***** DATA IN THIS EXERCISE

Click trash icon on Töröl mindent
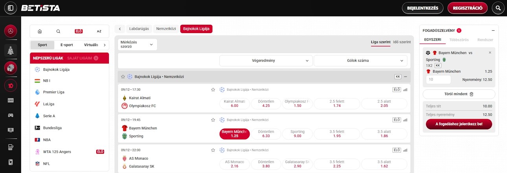Viewport: 507px width, 173px height. [471, 94]
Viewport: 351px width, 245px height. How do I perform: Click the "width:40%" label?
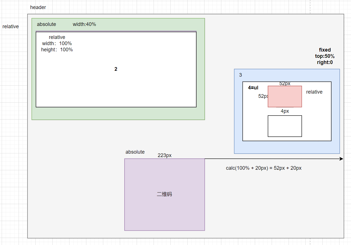(x=84, y=24)

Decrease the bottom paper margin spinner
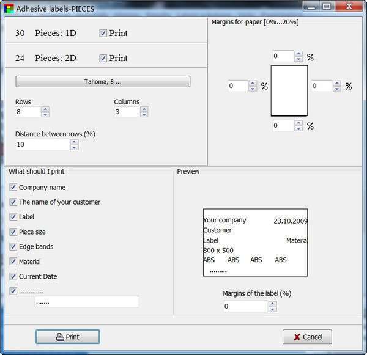pyautogui.click(x=298, y=128)
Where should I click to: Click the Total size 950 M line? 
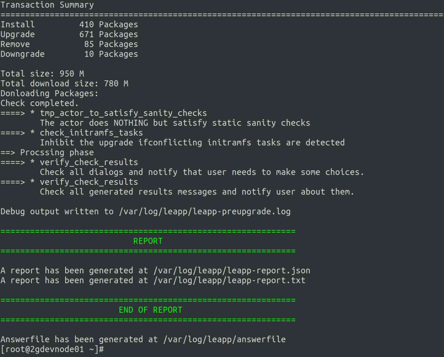(42, 74)
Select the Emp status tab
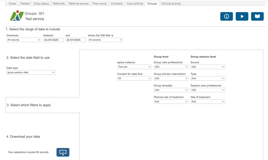The image size is (268, 160). (x=41, y=3)
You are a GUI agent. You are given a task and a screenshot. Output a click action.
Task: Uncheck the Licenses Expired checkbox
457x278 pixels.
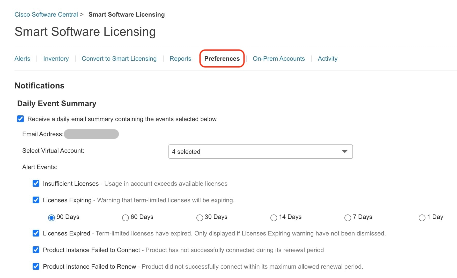36,233

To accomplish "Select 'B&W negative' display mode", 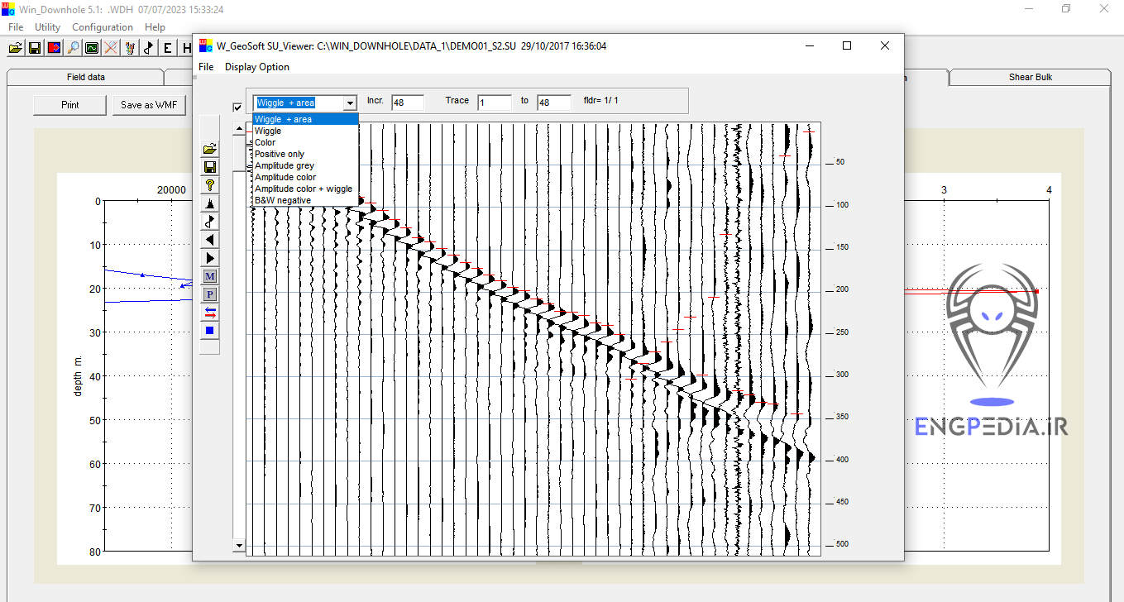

**********

* **PROBLEM DETAILS**: Convert the lines above into a JSON list of strings, starting at the line that contains "Select the Emp status tab" and ending at the last line, with one string per line and blank lines omitted. Leave the pictures out of the list.

* **TASK RESPONSE**:
[
  "Select the Emp status tab",
  "The image size is (268, 160). (x=41, y=3)",
  "You are a GUI agent. You are given a task and a screenshot. Output a click action.",
  "Task: Uncheck the Licenses Expired checkbox",
  "457x278 pixels.",
  "36,233",
  "To accomplish \"Select 'B&W negative' display mode\", "
]